第13話 それぞれの戦い② 〜未虎優子の受難・弐〜

 「死ね、こらぁ〜!」


 未虎は、17歳の女子とは思えない言葉遣いで大地を叩き割る。


 「げっ、マジかよ。怪力女め……っ」

 

 震度でいうとおそらく6弱、立っていることが困難となるレベルの揺れが周囲一帯に伝播する。未虎優子の放った一撃は前方から襲ってくる堂島の足を止めるには十分であった。


 「さすがはミドラ〜、1人でもやれそうか、と?」


 そういうと堂島は、粉々に砕けた地表の岩盤の隙間から、未虎のたわわな乳房の隙間からちらっと見える黒色のネックレスを見た。未虎の魔導器デバイスだ。


 元々の生命力イーオンが極端に少ない未虎は、魔導器デバイスを通じて体外に力を放出することには向いていなかった。すぐに生命力イーオンが尽きてしまうのだ。

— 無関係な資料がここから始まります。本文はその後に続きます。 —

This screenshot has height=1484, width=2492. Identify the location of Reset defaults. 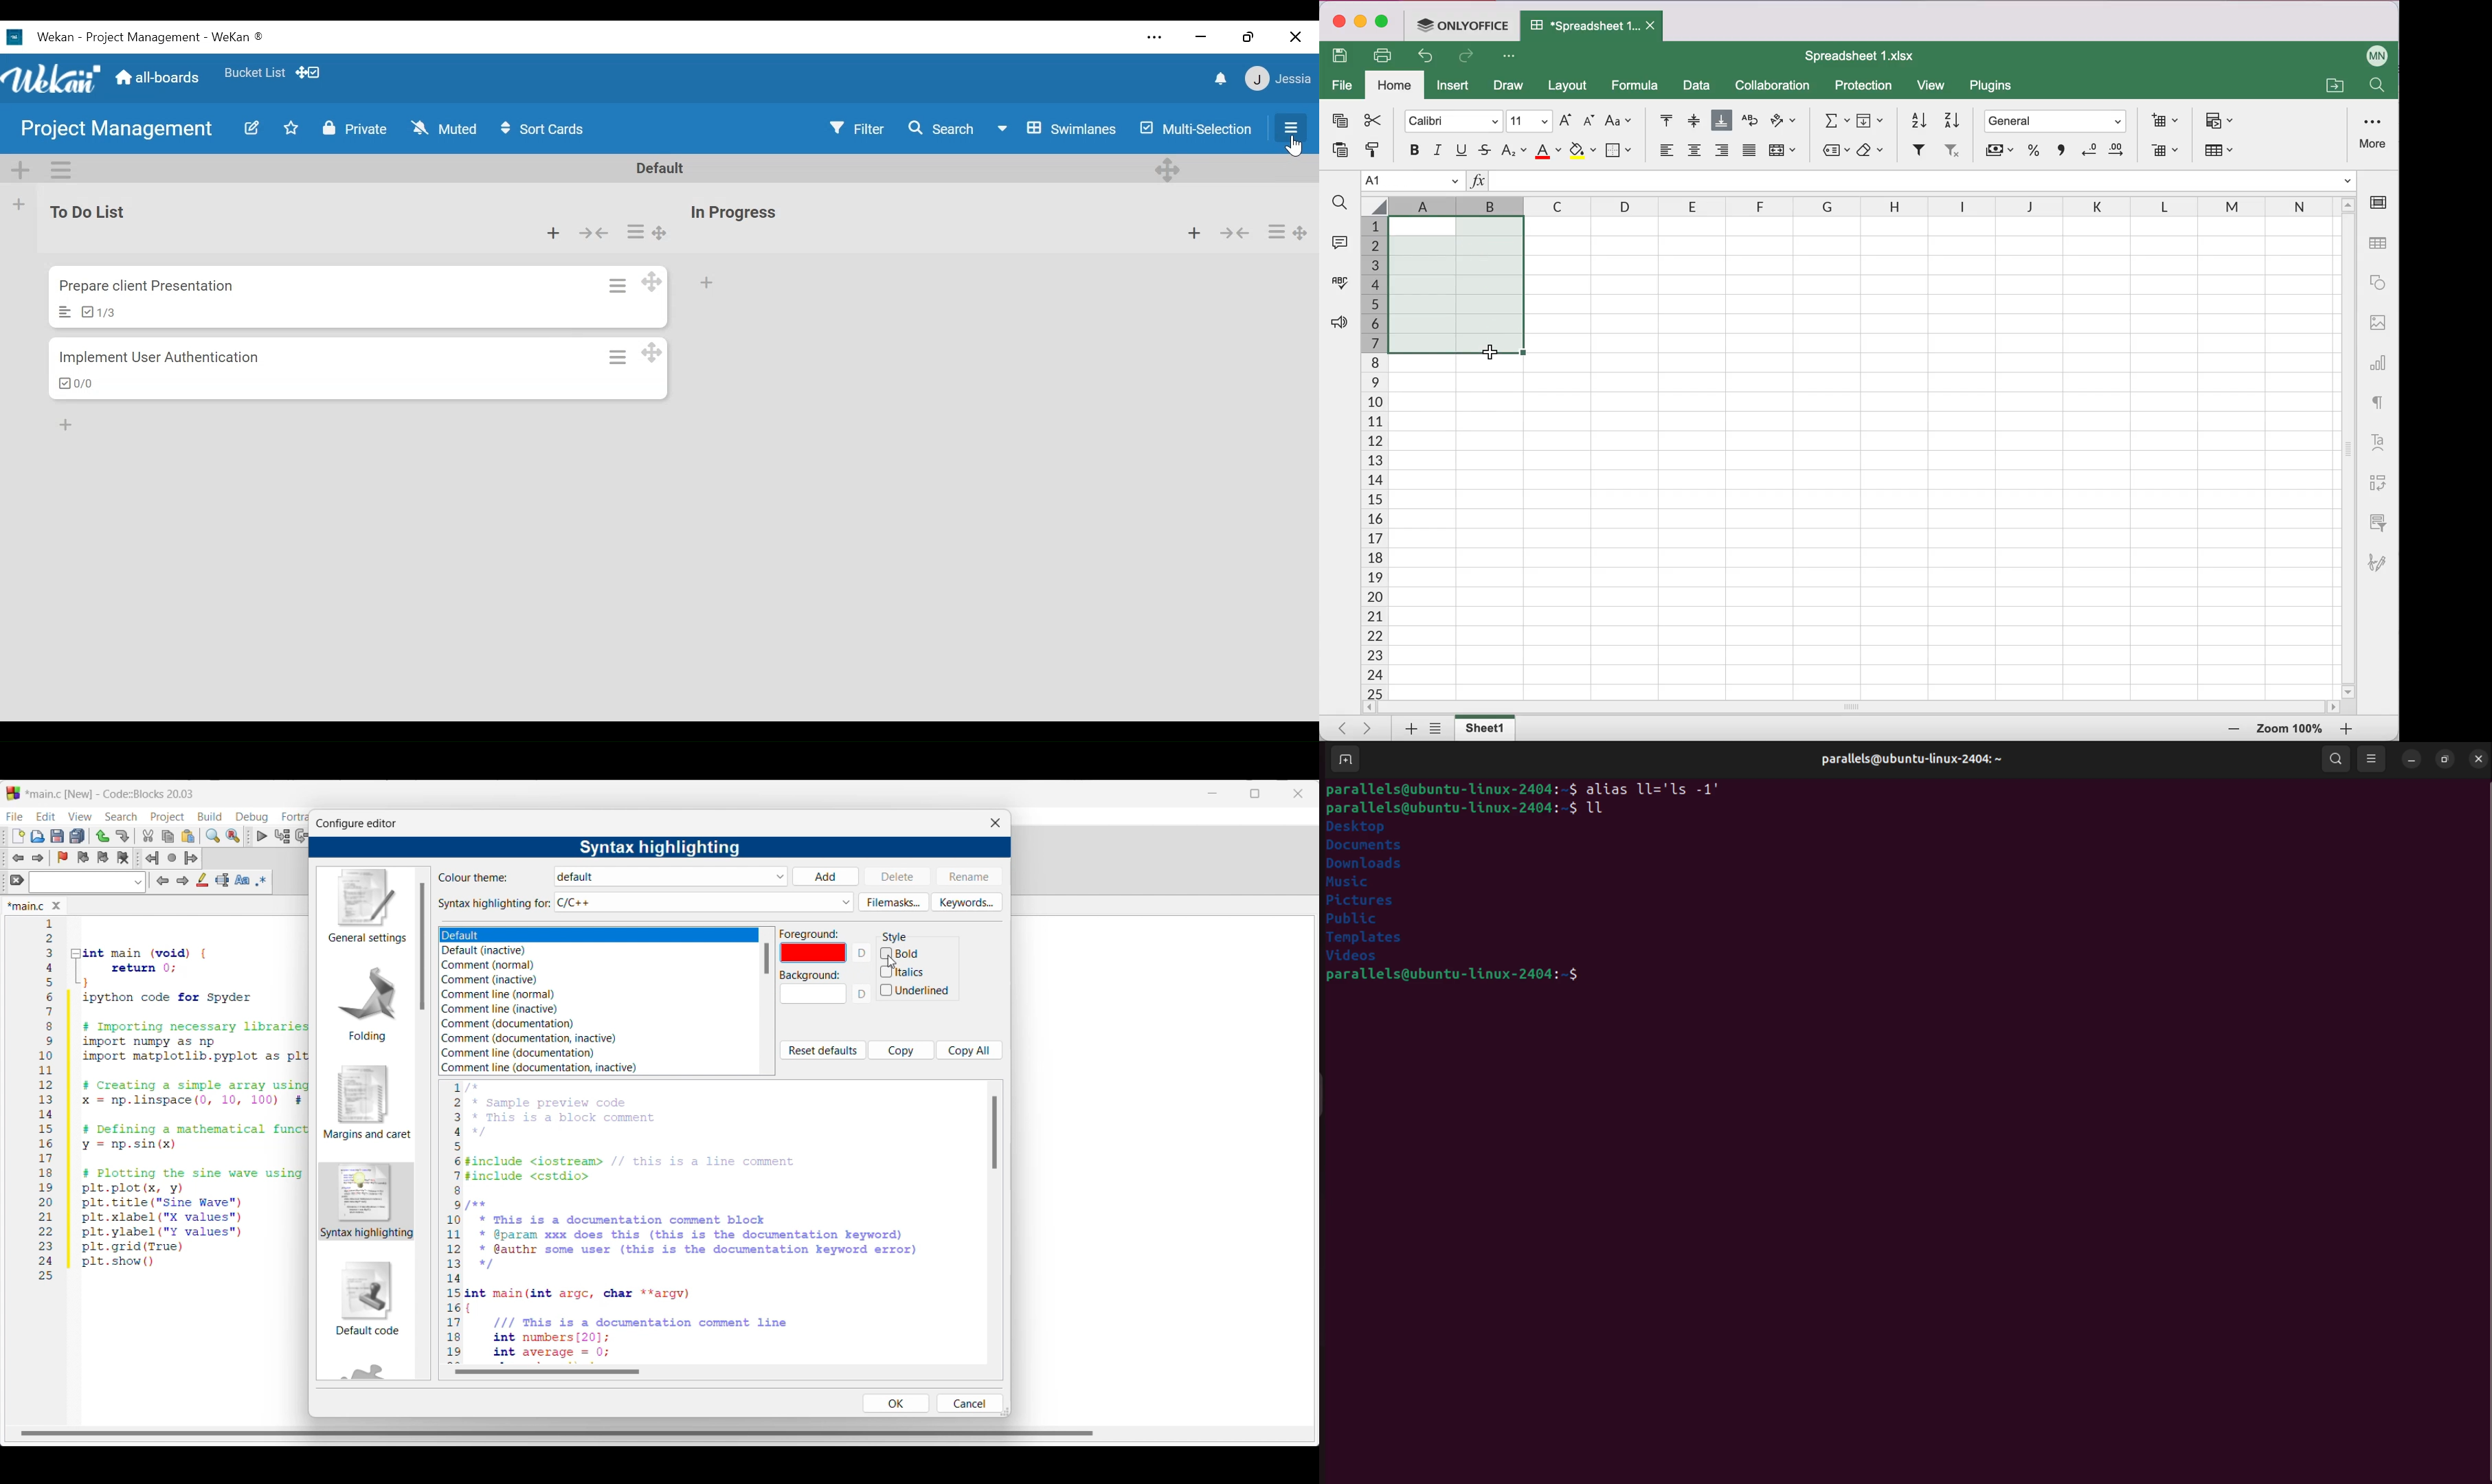
(822, 1050).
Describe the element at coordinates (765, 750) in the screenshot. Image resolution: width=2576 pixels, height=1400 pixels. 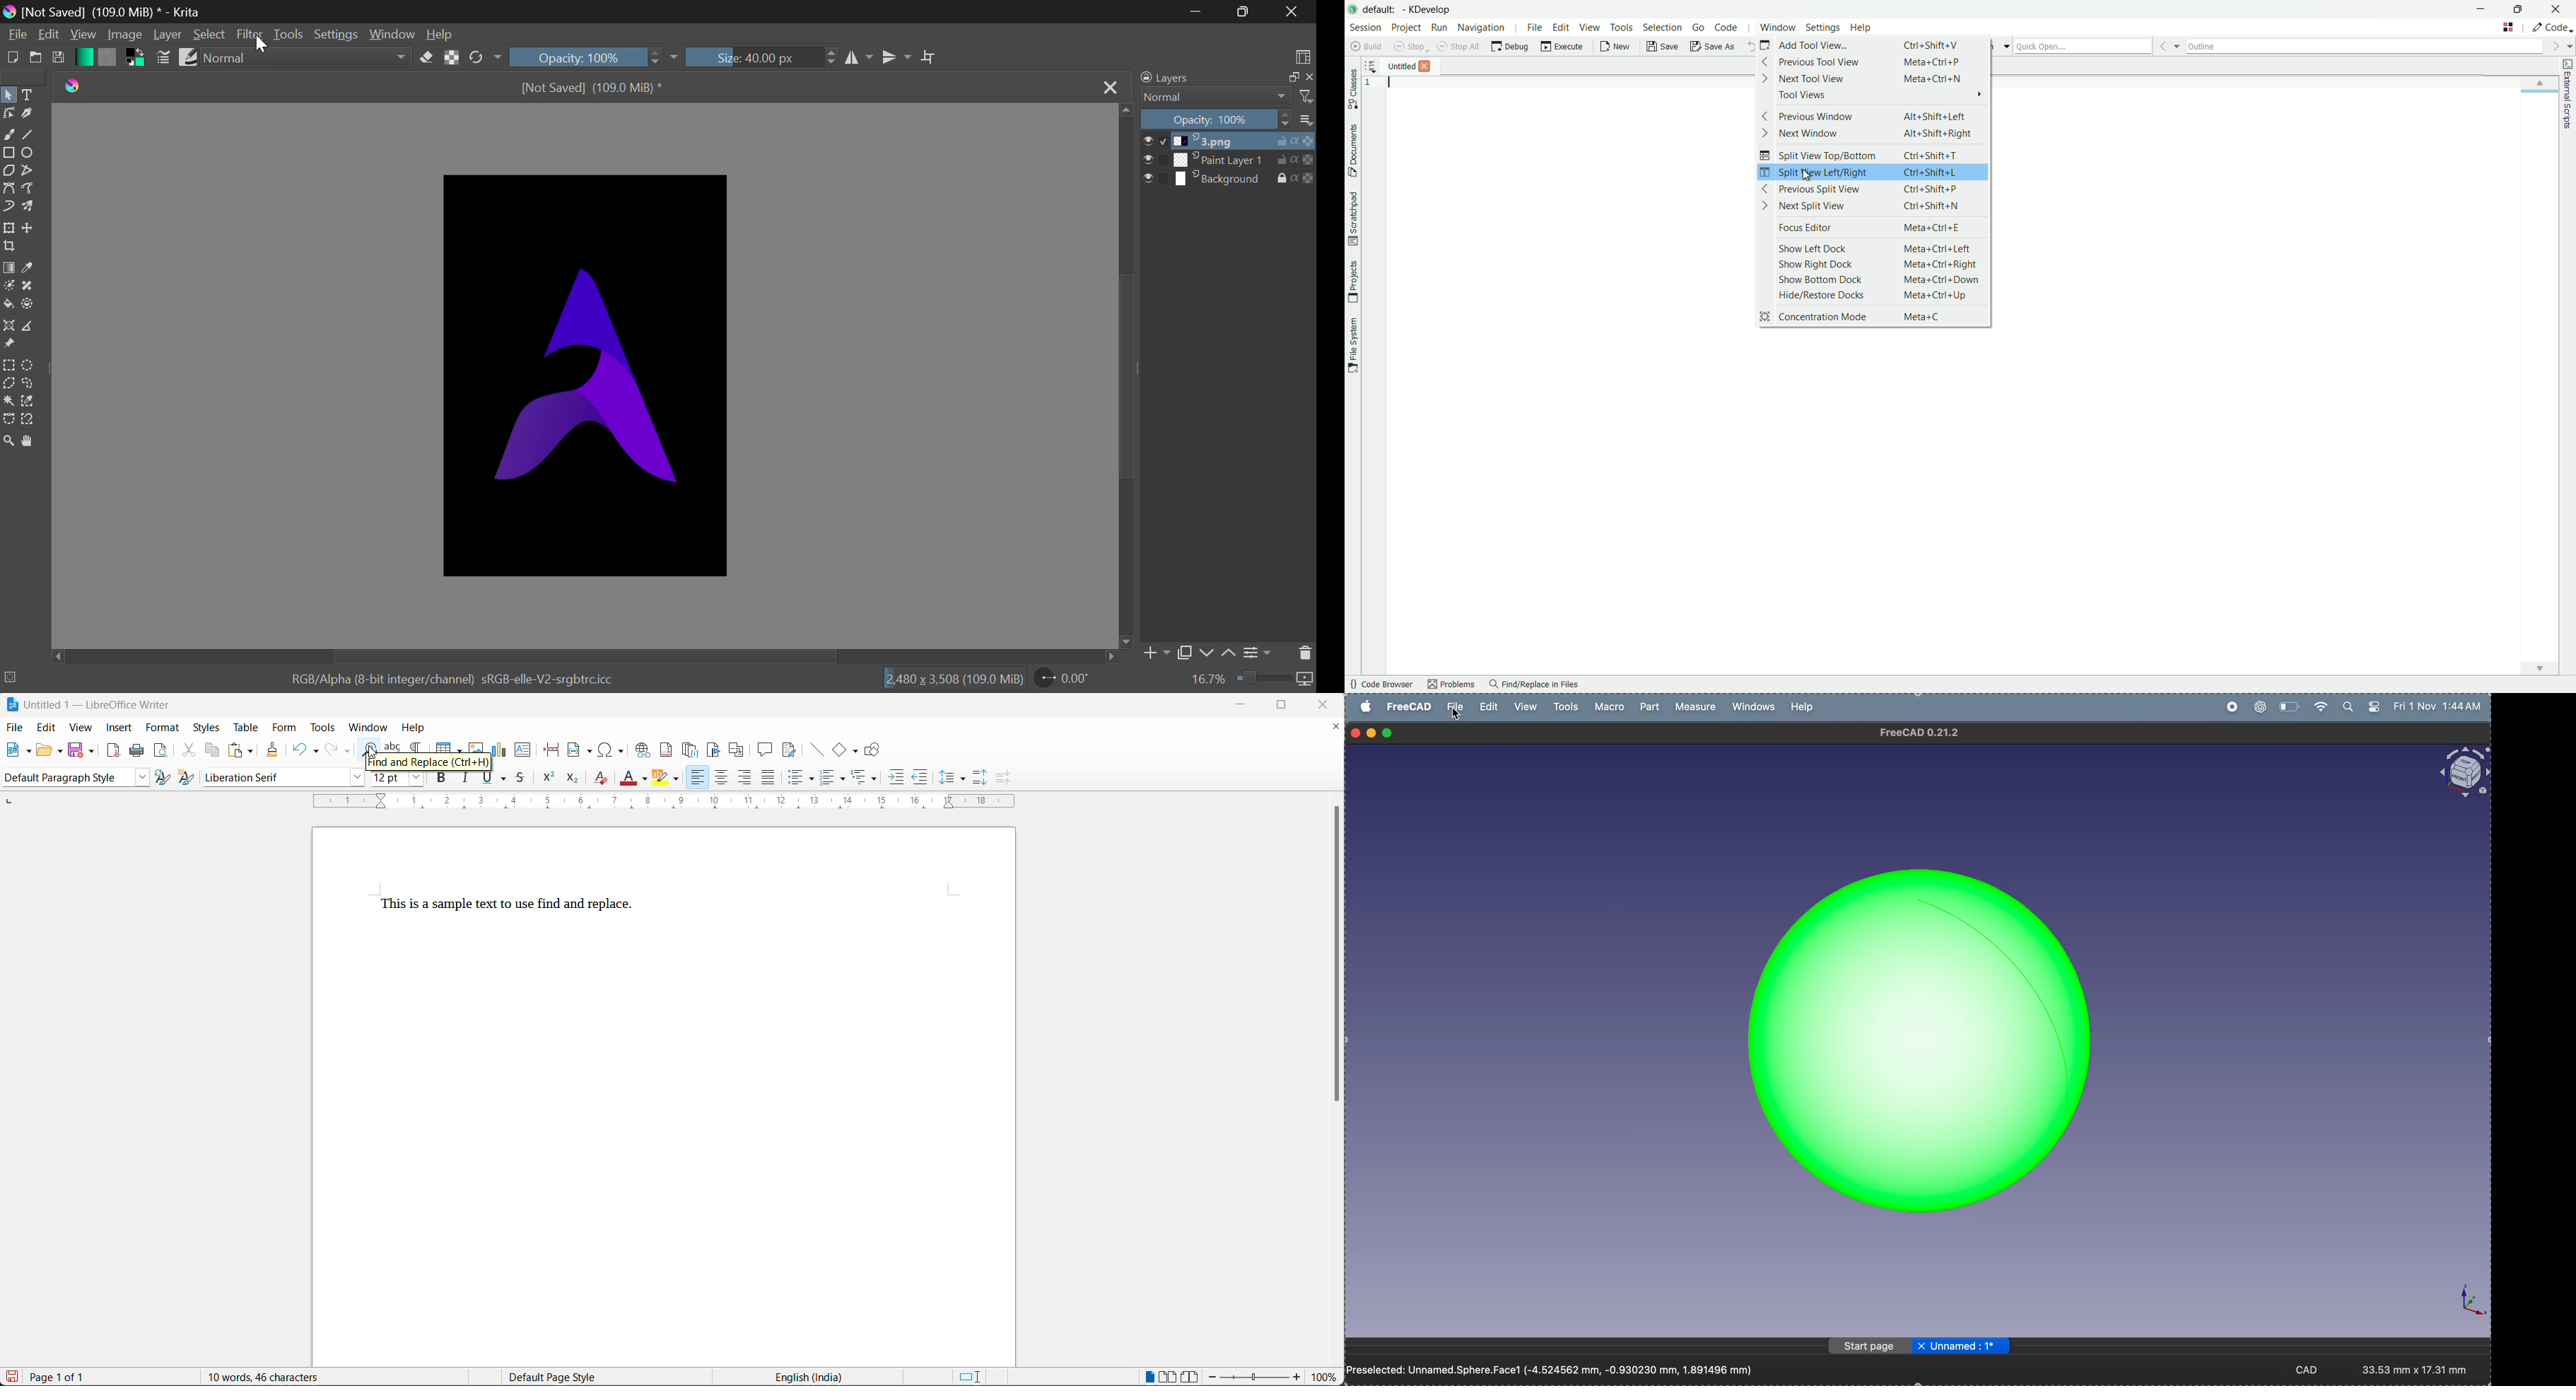
I see `insert comment` at that location.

 前にも触れたがこの世界の個人の力は、生命力イーオン×神経系ニューロンで大まかに測られる。生命力イーオンが極端に少ないということは、それだけで大きく不利なのだ。しかし未虎優子は学年で総合で上位の成績である。

 

 この首からかけられた魔導器デバイスは体の中の神経系ニューロンを大幅に活性化させ常人では得られないほど力を体に与える。さらに日頃の血の滲むような鍛錬により小さな生命力イーオンでも鍛え上げられた神経系ニューロンによって現在の未虎優子は身体能力だけで言えば常軌を逸している存在なのである。


 「1人だからって何よ! 今まで逆境なんて数え切れないほど経験してきたの。こんなことで立ち止まる訳ない!」


  そういうと彼女は力強く大地を蹴り目にも止まらないスピードで堂島に駆け寄るが、すぐに足を止めた。気がつけば彼女の周囲にはいくつもの石が浮遊していた。

 足を止めるや否や大小多数の石が未虎優子の身体に凄まじい勢いで襲いかかってきた。チッと舌打ちすると彼女は身体を大きく回転させた。


 「柊龍神流、時雨!」

 

 身体を回転させた状態から、高速の突きで次々と石を落としていく。くるくる回転したまま着地する。しかしその体にはいくつかの痣が浮かんでいた。


 「ミドラぁ〜、お前は自分よりの相手との闘い方を学ぶ必要があるな、と」

 

 そういうと堂島は手を上にあげて、さらに大量の石を宙に浮かせた。

 

 未虎優子は迎撃体制に入りながら、次は石をものともせず堂島に突っ込んだ。


 「かっかっ! お前の行動は単純すぎる! 俺はそんなところは結構好きだが、そんなのが通用するのは格下の相手だけだ。もっと頭を使え。そんなことでは生命力イーオンの量が多い相手には距離を取られてジリ貧になるぞ、と!」


 堂島は周囲の石を幾重にも彼女を包囲するように空中に配置した。

 

 未虎は一瞬ハゲ頭の坊主の顔を思い返していた。

 

 あのバカがいれば幾分かマシだったかな……

 

 そう思うや否やハッと我にかえった。その瞬間怒りが彼女を包み込む。劣勢であってもあんなクソハゲに頼ろうとした自分に大いに怒りが込み上げてきた。周囲を囲む石を見渡しながら


 「生命力イーオンの差なんて関係ない。そんなもの私の奥義とっておきでこじ開ける!」

 

 そう言うと半身の構えから、右手を引き、全身に力を溜め大きく息を吸い込む。吐き出す息と共に右手が亜音速の速さで正面の空気の壁を叩きつける。


 「柊龍神流、奥義! 烈空!」

 

 鋭い一撃が大気を叩きつけ、その摩擦で炎が堂島に一直線に伸びる。


 はやっ−−


 考える前に堂島は側方に飛んでいた。


 後ろの樹木を空気砲が貫いた。爆炎をあげて、倒れる大木。


 その光景を1km先で赤羽三久と橙山要は眺めていた。